Bouton defied tremendous odds to make the majors, won two games for
the Yankees in the 1964 World Series, and staged an improbable
comeback with the Braves as a thirty-nine-year-old. But it was his
fateful 1969 season with the Seattle Pilots and his resulting
insider's account, Ball Four, that did nothing less than
reintroduce America to its national pastime in a lasting, profound
way. In Bouton: The Life of a Baseball Original, Mitchell Nathanson
gives readers a look at Bouton's remarkable life. He tells the
unlikely story of how Bouton's Ball Four, perhaps the greatest
baseball book of all time, came into being, how it was received,
and how it forever changed the way we view not only sports books
but professional sports as a whole.
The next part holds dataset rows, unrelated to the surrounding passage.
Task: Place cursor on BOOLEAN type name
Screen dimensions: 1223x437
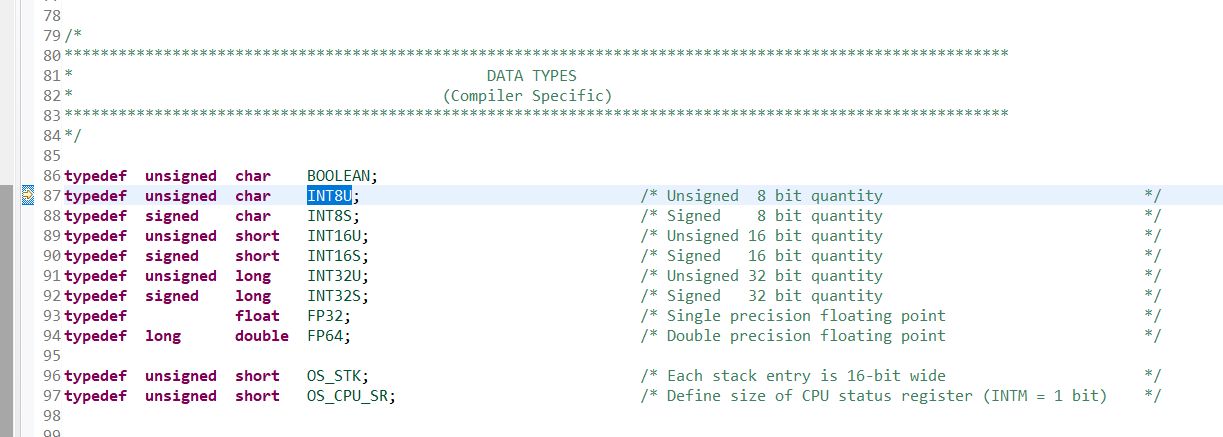Action: pos(341,176)
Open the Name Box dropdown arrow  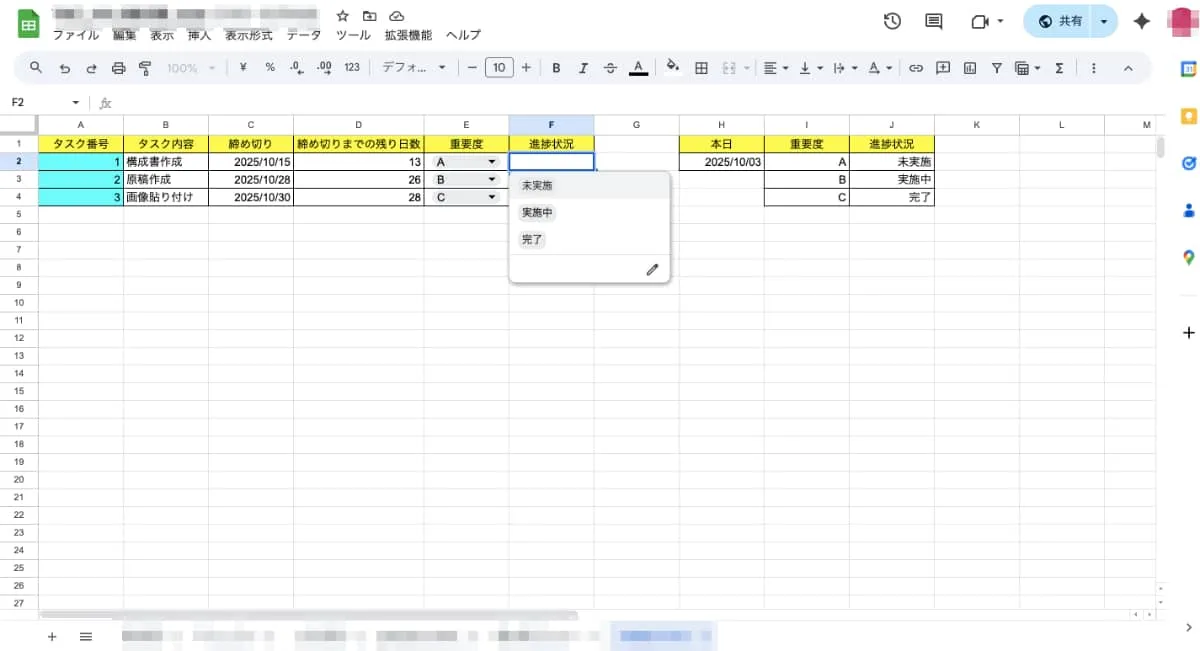tap(75, 103)
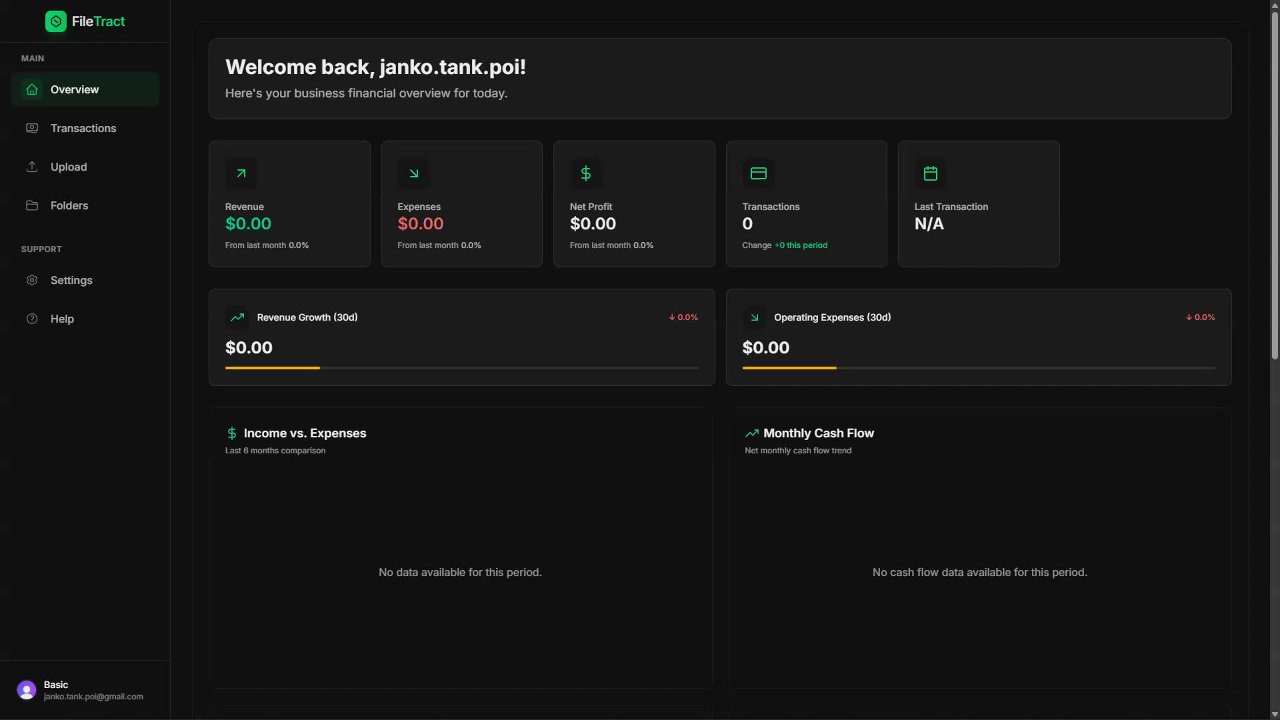Viewport: 1280px width, 720px height.
Task: Click the Net Profit dollar icon
Action: [586, 173]
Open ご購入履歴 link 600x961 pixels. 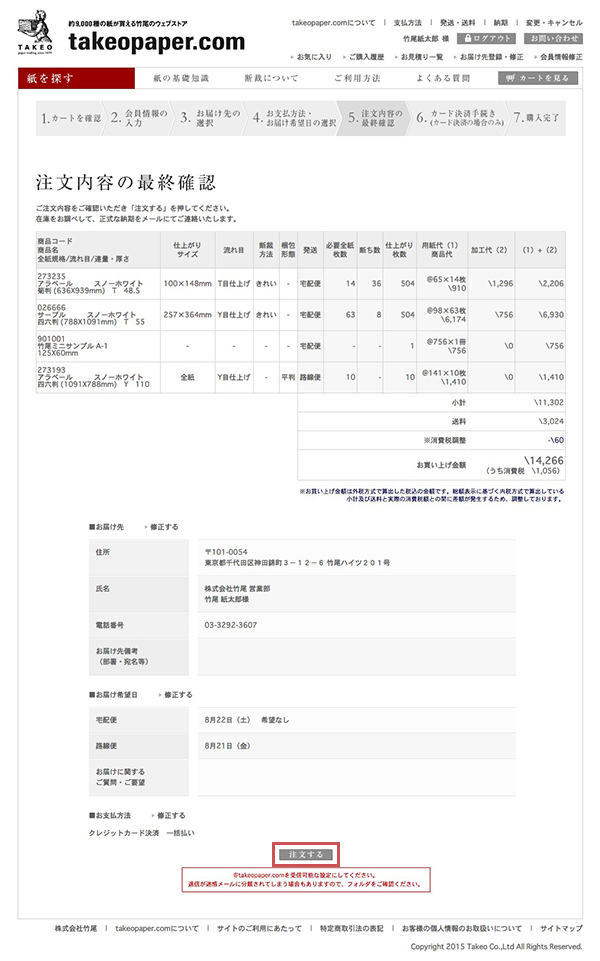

Based on wide-ranging
interviews Nathanson conducted with Bouton, family, friends, and
others, he provides an intimate, inside account of Bouton's life.
Nathanson provides insight as to why Bouton saw the world the way
he did, why he was so different than the thousands of players who
came before him, and how, in the cliquey, cold, bottom‑line world
of professional baseball, Bouton managed to be both an insider and
an outsider all at once.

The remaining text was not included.